As a union adjunct rep at two different community colleges, I am often approached by adjuncts having to grieve for their jobs, and the most common issue has to do with older adjuncts finding themselves either being declared ineligible to teach, or, after years of successful evaluations, suddenly in trouble.

Let’s talk about the eligibility issue first. In an ideal world, a person teaching Math at the community college level would have a Masters or Doctoral Degree in Math.  The problem is, and this is true in many disciplines, most of the people holding these degrees can get more lucrative or stable jobs elsewhere, meaning the pool of available candidates to teach is small.  (Now the real solution to this problem would be to hire on more teachers into full-time positions, or simply to pay these adjuncts a higher wage and provide some job security, but this would require money, and that would require courage from administrators and politicians, and an honest discussion with the voting public, and this hasn’t even remotely happened yet.)  Therefore, to meet the demand administrators will seek out people with equivalent qualifications to do the job.

Generally speaking, these people, in the case of Math, will hold Masters or Ph.D.’s in related fields, like Engineering, and clearly to have the knowledge and skills to teach basic skills and freshman level Math courses.  Notably, a surprising number of these teachers are foreign-born and educated.  Very often, they are a good fit for the school, they teach well, and are serious about their work.

Yet the fact of the matter is, in the eyes of a Dean, they aren’t a “real” teacher because they don’t actually have the field-specific degree.  The Dean is still dreaming about that ideal world in which all his/her faculty, full-time or adjunct, have that subject-specific degree.  The problem is, that these adjunct instructors have been doing a good job and getting satisfactory evaluations.  What further complicates this is that in some cases, these adjuncts will have things like priority rehire rights, which means that the Dean cannot, by personal choice alone, get rid of these teachers easily.

But this doesn’t mean the Dean is going to give up striving to get what they want, and this is where equivalency status comes into play. At the California Community College level, equivalency status can either be determined by a committee, or by Dean. In part, because Deans are often looking for an instructor on the fly, they may simply give one of these teachers immediate equivalency. Further, because the Dean is initially happy with the arrangement, quarters or semesters will go by with the Dean never challenging the equivalency status of the adjunct.

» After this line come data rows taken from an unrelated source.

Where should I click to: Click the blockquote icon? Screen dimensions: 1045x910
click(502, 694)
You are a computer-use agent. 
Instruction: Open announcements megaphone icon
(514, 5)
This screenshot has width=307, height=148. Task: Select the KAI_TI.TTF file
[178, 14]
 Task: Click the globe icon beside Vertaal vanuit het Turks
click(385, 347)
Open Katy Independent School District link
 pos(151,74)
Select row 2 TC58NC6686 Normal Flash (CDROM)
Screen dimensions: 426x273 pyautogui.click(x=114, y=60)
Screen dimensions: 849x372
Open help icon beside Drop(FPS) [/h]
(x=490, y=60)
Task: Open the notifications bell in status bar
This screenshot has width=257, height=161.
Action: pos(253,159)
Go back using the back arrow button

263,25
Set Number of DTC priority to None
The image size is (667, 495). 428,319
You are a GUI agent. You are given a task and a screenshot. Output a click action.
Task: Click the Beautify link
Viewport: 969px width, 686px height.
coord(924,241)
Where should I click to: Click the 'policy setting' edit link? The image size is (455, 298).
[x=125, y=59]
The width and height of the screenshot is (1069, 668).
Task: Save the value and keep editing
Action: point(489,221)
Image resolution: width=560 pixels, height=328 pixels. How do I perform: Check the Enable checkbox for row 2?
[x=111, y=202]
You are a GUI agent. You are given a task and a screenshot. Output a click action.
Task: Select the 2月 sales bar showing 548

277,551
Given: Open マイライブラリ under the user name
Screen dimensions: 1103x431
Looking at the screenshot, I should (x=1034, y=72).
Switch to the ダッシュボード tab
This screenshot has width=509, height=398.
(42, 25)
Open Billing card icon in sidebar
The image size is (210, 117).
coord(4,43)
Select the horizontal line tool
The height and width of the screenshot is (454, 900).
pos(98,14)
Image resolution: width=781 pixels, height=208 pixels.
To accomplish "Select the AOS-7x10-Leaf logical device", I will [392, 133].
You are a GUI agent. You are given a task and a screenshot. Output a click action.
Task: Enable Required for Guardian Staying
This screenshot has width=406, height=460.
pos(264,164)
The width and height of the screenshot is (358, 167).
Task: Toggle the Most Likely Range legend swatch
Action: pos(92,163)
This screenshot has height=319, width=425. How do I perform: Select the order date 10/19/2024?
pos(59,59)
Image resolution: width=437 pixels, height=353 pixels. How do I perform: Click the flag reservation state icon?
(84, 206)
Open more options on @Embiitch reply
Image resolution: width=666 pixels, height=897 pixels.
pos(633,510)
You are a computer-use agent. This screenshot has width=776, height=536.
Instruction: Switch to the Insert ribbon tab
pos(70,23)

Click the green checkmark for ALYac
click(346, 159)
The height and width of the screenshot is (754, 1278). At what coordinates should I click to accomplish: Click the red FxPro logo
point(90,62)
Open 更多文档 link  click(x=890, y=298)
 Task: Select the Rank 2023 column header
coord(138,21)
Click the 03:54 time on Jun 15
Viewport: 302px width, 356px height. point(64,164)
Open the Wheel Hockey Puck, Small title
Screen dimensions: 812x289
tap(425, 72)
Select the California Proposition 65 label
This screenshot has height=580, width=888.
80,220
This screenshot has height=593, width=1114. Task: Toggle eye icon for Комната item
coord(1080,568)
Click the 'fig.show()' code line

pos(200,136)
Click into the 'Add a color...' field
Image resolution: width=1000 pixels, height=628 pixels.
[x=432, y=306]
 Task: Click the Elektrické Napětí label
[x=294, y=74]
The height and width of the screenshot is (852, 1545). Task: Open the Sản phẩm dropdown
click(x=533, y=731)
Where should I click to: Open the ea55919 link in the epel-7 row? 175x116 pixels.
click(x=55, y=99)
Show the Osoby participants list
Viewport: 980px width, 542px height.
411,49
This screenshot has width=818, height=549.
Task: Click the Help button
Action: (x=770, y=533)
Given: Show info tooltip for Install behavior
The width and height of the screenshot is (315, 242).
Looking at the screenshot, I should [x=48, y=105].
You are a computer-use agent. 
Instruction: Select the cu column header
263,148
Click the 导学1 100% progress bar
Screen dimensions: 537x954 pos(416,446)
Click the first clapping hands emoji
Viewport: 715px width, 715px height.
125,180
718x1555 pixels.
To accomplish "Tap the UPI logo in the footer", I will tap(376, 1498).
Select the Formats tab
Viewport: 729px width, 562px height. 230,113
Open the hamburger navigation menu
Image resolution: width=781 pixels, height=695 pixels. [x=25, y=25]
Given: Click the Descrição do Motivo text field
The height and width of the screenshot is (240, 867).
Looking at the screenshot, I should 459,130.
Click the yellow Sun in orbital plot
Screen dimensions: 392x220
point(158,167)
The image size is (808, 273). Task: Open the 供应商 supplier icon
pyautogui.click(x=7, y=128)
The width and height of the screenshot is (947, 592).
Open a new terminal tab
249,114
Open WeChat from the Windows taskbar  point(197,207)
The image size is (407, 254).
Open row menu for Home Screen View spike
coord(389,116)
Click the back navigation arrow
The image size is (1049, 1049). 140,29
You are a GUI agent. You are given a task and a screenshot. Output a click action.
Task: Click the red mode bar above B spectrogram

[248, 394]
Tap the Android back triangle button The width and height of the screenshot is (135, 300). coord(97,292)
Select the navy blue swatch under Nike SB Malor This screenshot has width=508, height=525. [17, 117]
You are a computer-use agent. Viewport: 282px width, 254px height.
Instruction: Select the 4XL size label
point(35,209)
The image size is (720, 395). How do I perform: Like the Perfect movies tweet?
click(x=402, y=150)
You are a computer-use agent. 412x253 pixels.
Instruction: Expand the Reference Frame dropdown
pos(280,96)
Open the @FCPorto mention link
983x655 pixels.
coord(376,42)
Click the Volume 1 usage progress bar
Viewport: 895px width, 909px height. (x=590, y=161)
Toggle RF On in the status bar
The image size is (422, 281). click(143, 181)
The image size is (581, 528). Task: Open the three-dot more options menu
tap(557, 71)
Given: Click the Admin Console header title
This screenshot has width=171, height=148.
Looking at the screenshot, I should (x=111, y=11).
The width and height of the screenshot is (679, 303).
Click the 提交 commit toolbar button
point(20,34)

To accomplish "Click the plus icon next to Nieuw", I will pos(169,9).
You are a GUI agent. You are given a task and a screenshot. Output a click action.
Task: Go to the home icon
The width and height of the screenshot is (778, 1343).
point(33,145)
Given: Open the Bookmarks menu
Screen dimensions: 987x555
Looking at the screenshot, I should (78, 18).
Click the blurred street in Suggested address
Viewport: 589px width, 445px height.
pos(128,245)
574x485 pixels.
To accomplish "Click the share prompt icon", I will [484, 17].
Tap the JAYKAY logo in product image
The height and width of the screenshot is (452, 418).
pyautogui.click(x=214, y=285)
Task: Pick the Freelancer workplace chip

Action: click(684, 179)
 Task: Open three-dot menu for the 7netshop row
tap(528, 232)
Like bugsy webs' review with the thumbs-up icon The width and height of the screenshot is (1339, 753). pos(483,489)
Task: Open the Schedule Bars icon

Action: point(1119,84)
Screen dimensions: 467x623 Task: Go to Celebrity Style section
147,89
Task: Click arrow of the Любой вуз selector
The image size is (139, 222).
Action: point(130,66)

The thing is, unless an instructor goes through an actual equivalency committee his/her equivalency status is temporary, meaning form term to term.  And moreover, a Dean will often (and perhaps conveniently) neglect to inform the instructor of this. This means that should a Dean have a change of heart, they can draw into question the qualifications of even the most successful and longest teaching adjuncts who lack the subject specific degree.  Sometimes, because there is usually about a 5-10 year turnaround on Deans, a new Dean might come in and decide to “clean house”, especially when he/she sees some promising new teachers coming onto the scene with subject-specific degrees in mind.  I was loosely involved with one case in which a teacher with 20+ years of experience was let go, not because of his teaching, but because it was suddenly decided he no longer had equivalency status.

Playing Devil’s Advocate, I suppose one could argue that there is a legitimacy issue here in that you should have people with Math Degrees teaching Math, but from a qualitative standpoint, if both the students and the teacher’s fellow adjunct and full-time faculty are satisfied with his/her work, it makes sense to keep that instructor.  But then again, that wouldn’t be keeping with the notion of “Out with the Old, in with the New.”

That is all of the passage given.